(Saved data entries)
____________________
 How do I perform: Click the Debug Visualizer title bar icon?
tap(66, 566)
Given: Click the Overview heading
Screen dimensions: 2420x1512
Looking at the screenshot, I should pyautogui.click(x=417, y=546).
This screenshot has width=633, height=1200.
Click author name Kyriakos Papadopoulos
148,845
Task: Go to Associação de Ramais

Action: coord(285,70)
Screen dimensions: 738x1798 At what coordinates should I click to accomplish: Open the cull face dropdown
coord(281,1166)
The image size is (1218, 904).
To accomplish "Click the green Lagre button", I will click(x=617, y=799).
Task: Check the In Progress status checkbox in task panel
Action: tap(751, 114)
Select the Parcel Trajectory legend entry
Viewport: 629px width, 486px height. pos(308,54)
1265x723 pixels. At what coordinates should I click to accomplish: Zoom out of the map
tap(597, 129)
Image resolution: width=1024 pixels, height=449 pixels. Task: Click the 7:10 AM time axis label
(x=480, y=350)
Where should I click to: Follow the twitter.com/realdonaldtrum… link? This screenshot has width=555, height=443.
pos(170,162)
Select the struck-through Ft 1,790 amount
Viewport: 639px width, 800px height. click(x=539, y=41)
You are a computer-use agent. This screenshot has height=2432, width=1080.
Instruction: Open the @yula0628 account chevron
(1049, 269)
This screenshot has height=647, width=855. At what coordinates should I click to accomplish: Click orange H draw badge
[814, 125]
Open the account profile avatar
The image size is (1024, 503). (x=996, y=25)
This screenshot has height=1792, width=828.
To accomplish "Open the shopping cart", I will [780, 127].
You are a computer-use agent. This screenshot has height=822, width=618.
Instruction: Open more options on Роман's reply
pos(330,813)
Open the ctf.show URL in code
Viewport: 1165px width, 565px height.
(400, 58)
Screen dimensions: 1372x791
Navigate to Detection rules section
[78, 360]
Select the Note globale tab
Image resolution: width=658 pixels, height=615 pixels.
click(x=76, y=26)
____________________
• _Exercise_
All of the entries above, written out exactly, make up the reply.

• _Response for this exercise_
 How do I perform: Click the Debug Visualizer title bar icon?
tap(66, 566)
Given: Click the Overview heading
Screen dimensions: 2420x1512
Looking at the screenshot, I should pyautogui.click(x=417, y=546).
This screenshot has width=633, height=1200.
Click author name Kyriakos Papadopoulos
148,845
Task: Go to Associação de Ramais

Action: coord(285,70)
Screen dimensions: 738x1798 At what coordinates should I click to accomplish: Open the cull face dropdown
coord(281,1166)
The image size is (1218, 904).
To accomplish "Click the green Lagre button", I will click(x=617, y=799).
Task: Check the In Progress status checkbox in task panel
Action: tap(751, 114)
Select the Parcel Trajectory legend entry
Viewport: 629px width, 486px height. pos(308,54)
1265x723 pixels. At what coordinates should I click to accomplish: Zoom out of the map
tap(597, 129)
Image resolution: width=1024 pixels, height=449 pixels. Task: Click the 7:10 AM time axis label
(x=480, y=350)
Where should I click to: Follow the twitter.com/realdonaldtrum… link? This screenshot has width=555, height=443.
pos(170,162)
Select the struck-through Ft 1,790 amount
Viewport: 639px width, 800px height. click(x=539, y=41)
You are a computer-use agent. This screenshot has height=2432, width=1080.
Instruction: Open the @yula0628 account chevron
(1049, 269)
This screenshot has height=647, width=855. At what coordinates should I click to accomplish: Click orange H draw badge
[814, 125]
Open the account profile avatar
The image size is (1024, 503). (x=996, y=25)
This screenshot has height=1792, width=828.
To accomplish "Open the shopping cart", I will [780, 127].
You are a computer-use agent. This screenshot has height=822, width=618.
Instruction: Open more options on Роман's reply
pos(330,813)
Open the ctf.show URL in code
Viewport: 1165px width, 565px height.
(400, 58)
Screen dimensions: 1372x791
Navigate to Detection rules section
[78, 360]
Select the Note globale tab
Image resolution: width=658 pixels, height=615 pixels.
click(x=76, y=26)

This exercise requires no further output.